> _Article_
Source : Adaptée de Foster et al. (2001) [v]


Des chercheurs français, américains et qatariens ont confirmé, en 2017, la validité et la fiabilité de cette formule pour calculer la charge d’entraînement dans plusieurs sports et activités physiques, et auprès d’hommes et de femmes de différentes catégories d’âge (enfants, adolescents et adolescentes, adultes) et de divers niveaux de pratique (amateur et professionnel) [vi]. En plus d’être fiable et validée scientifiquement, cette méthode tient compte de la perception de l’effort spécifique de chaque sportif [vii]. En effet, pour une séance de même durée, la charge d’entraînement peut varier considérablement d’un sportif ou d’une sportive à l’autre. Par exemple, pour une séance de 60 minutes, une personne pourrait percevoir l’effort fourni à 2/10, tandis qu’une autre l’évaluerait à 5/10. Leurs charges d’entraînement s’établiraient donc à 120 (60 x 2) et à 300 (60 x 5), respectivement. Cette approche, en plus de permettre une personnalisation de la charge d’entraînement, s’applique à toute activité physique ou récréative, qu’elle soit pratiquée de manière individuelle ou collective [viii].

La charge d’entraînement hebdomadaire se calcule en additionnant toutes les charges d’entraînement sur l’ensemble de la semaine. Pour Mathilde, qui a nagé 60 minutes le mercredi (sa perception de l’effort était de 4/10) et a couru 30 minutes le samedi (sa perception de l’effort était de 2/10), la charge d’entraînement s’établirait à 60 x 4 = 240 le mercredi et à 30 x 2 = 60 le samedi, pour un total de 240 + 60 = 300 pour la semaine. Dans ce contexte, la charge d’entraînement hebdomadaire offre une base individuelle de référence, permettant ainsi un suivi personnalisé de semaine en semaine.
 

Des applications concrètes

Une charge d’entraînement « idéale » ou « universelle » n’existe pas. Elle restera toujours propre à chaque personne et, par conséquent, le suivi de cette charge doit être individualisé. La littérature scientifique consacrée à la prévention des blessures chez les sportifs et sportives établit toutefois des principes fondamentaux en matière de suivi de la charge d’entraînement [ix]. Tout d’abord, des charges d’entraînement hebdomadaires insuffisantes peuvent aboutir au sous-entraînement, alors qu’à l’inverse, une charge d’entraînement hebdomadaire excessive peut mener au surentraînement. Dans les deux cas, le risque de blessure augmente [x]. Par conséquent, une réduction prolongée de la charge d’entraînement hebdomadaire ne constitue pas forcément la stratégie la plus efficace pour éviter les blessures, car elle peut conduire à un sous-entraînement favorisant leur apparition [xi].

> _Données affichées_
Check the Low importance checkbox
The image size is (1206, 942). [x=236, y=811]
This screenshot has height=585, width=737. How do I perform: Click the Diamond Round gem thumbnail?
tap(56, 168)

> _Consignes_
A) D'après l'article sur la charge d'entraînement, répondez aux questions suivantes :
(i) En quelle année des chercheurs ont-ils confirmé la validité et la fiabilité de la formule ?
(ii) Quelle charge d'entraînement totale Mathilde obtient-elle pour la semaine ?
(iii) À quoi une charge d'entraînement hebdomadaire excessive peut-elle mener ?
B) Reproduisez fidèlement le passage de l'article sur la charge d'entraînement qui va de « La charge d’entraînement hebdomadaire se » jusqu'à « semaine en semaine. » inclus.
C) Rédigez la suite de l'article sur la charge d'entraînement en partant de sa dernière phrase.
Le matériel ne joue aucun rôle dans cet exercice.

> _Corrigé_
A)
(i) En 2017.
(ii) 300.
(iii) Au surentraînement.

B)
La charge d’entraînement hebdomadaire se calcule en additionnant toutes les charges d’entraînement sur l’ensemble de la semaine. Pour Mathilde, qui a nagé 60 minutes le mercredi (sa perception de l’effort était de 4/10) et a couru 30 minutes le samedi (sa perception de l’effort était de 2/10), la charge d’entraînement s’établirait à 60 x 4 = 240 le mercredi et à 30 x 2 = 60 le samedi, pour un total de 240 + 60 = 300 pour la semaine. Dans ce contexte, la charge d’entraînement hebdomadaire offre une base individuelle de référence, permettant ainsi un suivi personnalisé de semaine en semaine.

C)
Les études montrent également que ce n’est pas tant la charge d’entraînement hebdomadaire en elle-même qui provoque des blessures, mais plutôt une transition inappropriée (trop forte et trop rapide) vers une charge d’entraînement hebdomadaire plus élevée [xii]. Au rugby et au football, par exemple, des progressions rapides ou excessives de la charge d’entraînement hebdomadaire sont associées à un plus grand nombre de blessures. En effet, lorsque la charge d’entraînement hebdomadaire était brusquement augmentée d’une semaine à l’autre (hausse ≥ 15 % par rapport à la semaine précédente), la prévalence des blessures passait de 21 % à 49 % [xiii].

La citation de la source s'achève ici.